## Exercise:
Would you print every entry exactly as it appears?

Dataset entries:
-=-=-=-=-

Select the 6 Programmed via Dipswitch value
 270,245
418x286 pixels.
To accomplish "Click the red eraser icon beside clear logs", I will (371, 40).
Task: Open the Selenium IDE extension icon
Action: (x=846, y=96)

-=-=-=-=-

## Task response:
Select the 6 Programmed via Dipswitch value
 270,245
418x286 pixels.
To accomplish "Click the red eraser icon beside clear logs", I will (371, 40).
Task: Open the Selenium IDE extension icon
Action: (x=846, y=96)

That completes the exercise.